1855 (enfin) placé en redressement judiciaire

Le tribunal de commerce de Paris a placé l'e-marchand de vin en redressement judiciaire le 7 octobre. Ses clients non livrés ont deux mois pour se faire connaître.

Il était plus que temps, doivent estimer les centaines de clients floués et jamais livrés par l'e-commerçant de vin. Le 7 octobre, le tribunal de commerce de Paris a placé en redressement judiciaire le groupe Héraclès, dont s'est récemment rebaptisé 1855, indique "la Revue des Vins de France". Le groupe avait essayé en septembre de se placer sous la protection du tribunal pour entamer une procédure de sauvegarde. Mais au vu de ses comptes, celui-ci l'a considéré en cessation de paiement. Le redressement judiciaire a été prononcé le soir du 7 octobre, tandis qu'était nommé un administrateur judiciaire, Me Stéphane Gorrias, en charge de la question des créances impayées.

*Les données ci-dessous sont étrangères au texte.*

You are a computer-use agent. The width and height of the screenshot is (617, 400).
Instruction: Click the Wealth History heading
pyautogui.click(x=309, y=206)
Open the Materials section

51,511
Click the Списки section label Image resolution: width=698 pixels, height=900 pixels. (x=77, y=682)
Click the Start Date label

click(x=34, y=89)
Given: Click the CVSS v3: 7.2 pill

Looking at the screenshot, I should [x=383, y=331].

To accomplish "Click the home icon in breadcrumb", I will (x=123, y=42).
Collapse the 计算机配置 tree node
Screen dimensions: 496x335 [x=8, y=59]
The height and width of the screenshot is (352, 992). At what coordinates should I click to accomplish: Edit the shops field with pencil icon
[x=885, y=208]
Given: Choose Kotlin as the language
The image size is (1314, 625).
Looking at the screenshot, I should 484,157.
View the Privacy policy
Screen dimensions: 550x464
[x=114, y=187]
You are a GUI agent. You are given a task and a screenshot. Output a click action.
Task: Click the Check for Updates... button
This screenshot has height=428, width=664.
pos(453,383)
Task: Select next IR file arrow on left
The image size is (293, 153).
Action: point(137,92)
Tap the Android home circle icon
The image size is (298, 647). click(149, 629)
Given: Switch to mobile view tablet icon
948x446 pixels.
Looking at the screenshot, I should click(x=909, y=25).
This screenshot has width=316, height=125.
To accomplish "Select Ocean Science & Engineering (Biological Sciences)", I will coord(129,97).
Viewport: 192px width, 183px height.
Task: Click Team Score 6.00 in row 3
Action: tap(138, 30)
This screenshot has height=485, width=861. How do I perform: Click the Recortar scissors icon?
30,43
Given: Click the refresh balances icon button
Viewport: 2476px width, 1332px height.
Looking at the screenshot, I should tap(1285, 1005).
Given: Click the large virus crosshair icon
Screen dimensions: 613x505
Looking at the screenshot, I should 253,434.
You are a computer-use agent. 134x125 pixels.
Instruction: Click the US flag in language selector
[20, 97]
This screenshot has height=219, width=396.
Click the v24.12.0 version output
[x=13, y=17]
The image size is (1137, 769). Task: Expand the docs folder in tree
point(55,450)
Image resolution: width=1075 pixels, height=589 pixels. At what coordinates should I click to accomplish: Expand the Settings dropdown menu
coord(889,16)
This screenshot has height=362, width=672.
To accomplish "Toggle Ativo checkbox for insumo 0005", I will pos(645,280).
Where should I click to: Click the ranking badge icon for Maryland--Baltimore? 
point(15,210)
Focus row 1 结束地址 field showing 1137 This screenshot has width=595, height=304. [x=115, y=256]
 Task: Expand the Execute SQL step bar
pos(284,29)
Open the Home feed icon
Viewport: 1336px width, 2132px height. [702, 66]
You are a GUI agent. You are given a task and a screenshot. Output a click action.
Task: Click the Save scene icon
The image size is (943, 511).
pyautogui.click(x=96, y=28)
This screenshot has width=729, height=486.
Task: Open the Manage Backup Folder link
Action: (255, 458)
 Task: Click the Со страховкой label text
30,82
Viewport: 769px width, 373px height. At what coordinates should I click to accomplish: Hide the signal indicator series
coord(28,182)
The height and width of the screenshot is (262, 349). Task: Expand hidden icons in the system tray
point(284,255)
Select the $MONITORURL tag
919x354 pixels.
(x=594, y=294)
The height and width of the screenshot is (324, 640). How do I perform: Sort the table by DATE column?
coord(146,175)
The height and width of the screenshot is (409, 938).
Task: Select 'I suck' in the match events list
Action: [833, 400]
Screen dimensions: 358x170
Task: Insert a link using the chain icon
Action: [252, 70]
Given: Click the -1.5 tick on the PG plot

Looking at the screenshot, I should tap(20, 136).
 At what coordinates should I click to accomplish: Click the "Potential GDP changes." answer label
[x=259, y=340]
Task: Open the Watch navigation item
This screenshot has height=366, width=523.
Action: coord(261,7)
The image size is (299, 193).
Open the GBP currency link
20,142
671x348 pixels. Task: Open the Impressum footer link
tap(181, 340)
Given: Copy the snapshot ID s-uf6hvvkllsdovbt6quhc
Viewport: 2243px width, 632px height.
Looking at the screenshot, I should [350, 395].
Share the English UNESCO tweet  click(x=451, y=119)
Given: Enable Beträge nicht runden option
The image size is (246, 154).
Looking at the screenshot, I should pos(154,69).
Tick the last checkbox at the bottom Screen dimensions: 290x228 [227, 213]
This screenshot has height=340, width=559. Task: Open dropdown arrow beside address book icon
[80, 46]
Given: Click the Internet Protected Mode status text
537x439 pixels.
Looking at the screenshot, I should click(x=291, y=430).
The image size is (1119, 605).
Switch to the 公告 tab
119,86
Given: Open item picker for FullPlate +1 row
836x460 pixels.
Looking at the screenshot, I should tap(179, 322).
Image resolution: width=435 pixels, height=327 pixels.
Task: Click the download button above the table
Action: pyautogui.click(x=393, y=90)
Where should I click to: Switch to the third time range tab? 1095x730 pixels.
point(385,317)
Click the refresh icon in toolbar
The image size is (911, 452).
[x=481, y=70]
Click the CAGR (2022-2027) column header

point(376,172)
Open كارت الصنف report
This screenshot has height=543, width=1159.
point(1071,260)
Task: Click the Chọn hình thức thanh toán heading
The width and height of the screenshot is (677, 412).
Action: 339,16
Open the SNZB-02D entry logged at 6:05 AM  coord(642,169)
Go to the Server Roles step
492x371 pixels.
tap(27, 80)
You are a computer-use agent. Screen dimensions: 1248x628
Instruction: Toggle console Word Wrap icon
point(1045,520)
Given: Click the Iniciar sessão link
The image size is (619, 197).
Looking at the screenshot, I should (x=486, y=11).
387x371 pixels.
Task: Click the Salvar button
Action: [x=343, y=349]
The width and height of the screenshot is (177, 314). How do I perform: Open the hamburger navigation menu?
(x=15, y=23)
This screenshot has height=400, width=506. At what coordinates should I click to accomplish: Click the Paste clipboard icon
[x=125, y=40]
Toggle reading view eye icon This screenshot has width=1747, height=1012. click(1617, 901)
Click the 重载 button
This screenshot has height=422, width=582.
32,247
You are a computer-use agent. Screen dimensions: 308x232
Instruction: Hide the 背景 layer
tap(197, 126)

Côté Héraclès, on n'hésite pas à se défausser sur les clients. "Ceux qui avaient obtenu des astreintes et pénalités importantes absorbaient les ressources financières de l'entreprise et faisaient retarder d'autant les livraisons des clients les plus patients", indique le groupe dans un communiqué. Sauf qu'Héraclès n'a en réalité honoré que très peu d'astreintes. De quoi d'ailleurs déclencher, en juillet dernier, la saisie de 21 000 bouteilles dans ses stocks à Bordeaux, vendues aux enchères.

Le dispositif du redressement judiciaire n'empêche pas 1855 de poursuivre son activité. Son administrateur judiciaire va maintenant devoir bâtir un plan de redressement afin de rembourser les créances impayées. Les clients non livrés par 1855 ont deux mois pour demander à être remboursés. Mais comme le note "la Revue des Vins de France", le groupe a malheureusement "peu de stock et peu de biens à vendre pour rembourser ses dettes. Et les marques ne valent plus grand chose." 1855 entraîne également dans sa chute ChateauOnline et Cave-Privée, rachetés en 2011 et 2010 respectivement.